Barzilay calculates the software could have flagged her own cancer two years before it was diagnosed by conventional means. “The AI was able to detect smaller details than the human eye could pick up,” she says.
Barzilay’s work is featured in the ninth installment of the Sleepwalkers podcast, which tours the effects of artificial intelligence revolution. The episode explores how AI is transforming health care—and perhaps also what it means to be mortal.
Self-driving-car projects might be more glamorous, but health care has also benefited from a rush to apply recent developments in AI. In one case, researchers at Stanford demonstrated software that could diagnose skin cancer at an accuracy rivaling dermatologists.
“People die of cancer a lot,” says Sebastian Thrun, who worked on the skin cancer project and is now CEO of flying car company Kitty Hawk. (Thrun also started Google’s self-driving car program.) “I believe many of those deaths are actually preventable using artificial
Intelligence.”
Oncologist and writer Siddhartha Mukherjee cheers the potential of medical AI. But he also warns that we should be wary of some of the less desirable aspects of the technology.
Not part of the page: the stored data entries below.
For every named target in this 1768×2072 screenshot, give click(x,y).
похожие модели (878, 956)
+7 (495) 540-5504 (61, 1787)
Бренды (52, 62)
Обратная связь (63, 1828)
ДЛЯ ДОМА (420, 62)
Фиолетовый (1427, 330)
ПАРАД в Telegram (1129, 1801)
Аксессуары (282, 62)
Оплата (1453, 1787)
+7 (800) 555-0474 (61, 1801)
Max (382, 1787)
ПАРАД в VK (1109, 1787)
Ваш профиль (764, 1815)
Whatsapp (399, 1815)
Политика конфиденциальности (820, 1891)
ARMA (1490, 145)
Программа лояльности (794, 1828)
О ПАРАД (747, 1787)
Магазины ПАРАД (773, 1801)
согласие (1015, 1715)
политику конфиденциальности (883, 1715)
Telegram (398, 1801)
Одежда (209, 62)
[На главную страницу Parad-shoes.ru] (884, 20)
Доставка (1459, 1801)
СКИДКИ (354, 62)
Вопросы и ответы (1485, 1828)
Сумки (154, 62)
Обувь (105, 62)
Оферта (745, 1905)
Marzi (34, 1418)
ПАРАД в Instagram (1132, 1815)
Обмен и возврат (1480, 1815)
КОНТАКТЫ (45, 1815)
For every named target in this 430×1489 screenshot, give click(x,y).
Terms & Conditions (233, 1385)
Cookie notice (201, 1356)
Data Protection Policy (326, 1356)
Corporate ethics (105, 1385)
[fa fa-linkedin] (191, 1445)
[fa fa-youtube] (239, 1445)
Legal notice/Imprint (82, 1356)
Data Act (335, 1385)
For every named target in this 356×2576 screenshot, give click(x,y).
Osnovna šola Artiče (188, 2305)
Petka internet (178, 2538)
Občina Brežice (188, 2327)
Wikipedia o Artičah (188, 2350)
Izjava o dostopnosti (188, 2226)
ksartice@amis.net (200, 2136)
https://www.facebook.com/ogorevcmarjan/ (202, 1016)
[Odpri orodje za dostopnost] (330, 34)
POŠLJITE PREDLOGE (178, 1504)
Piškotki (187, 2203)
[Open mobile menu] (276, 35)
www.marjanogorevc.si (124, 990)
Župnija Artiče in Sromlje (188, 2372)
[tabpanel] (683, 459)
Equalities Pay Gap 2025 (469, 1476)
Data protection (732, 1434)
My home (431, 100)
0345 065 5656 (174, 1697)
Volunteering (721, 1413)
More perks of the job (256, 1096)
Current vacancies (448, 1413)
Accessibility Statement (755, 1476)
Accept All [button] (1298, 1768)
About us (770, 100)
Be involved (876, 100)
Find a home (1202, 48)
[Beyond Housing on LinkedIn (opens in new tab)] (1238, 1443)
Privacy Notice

One is increased collection of data on patients and their conditions. All that information could be tempting to health insurers or government agencies, which might not always have a patient’s interest as their first priority.
AI systems that can predict a person’s health far into the future—even before birth—raise even trickier questions. Researchers have shown that algorithms can process genomic data to predict individual characteristics, such as a person’s height or risk of certain diseases. Indicators of intelligence or other traits could be next, tempting parents, armed with techniques like IVF and gene editing, to shape—and not just learn—their offspring’s destiny.
Mukherjee says such powerful knowledge will require physicians to think carefully about their role in patients’ lives and in society. “In medicine, because we’re intervening on bodies, we’re intervening on culture,” he says.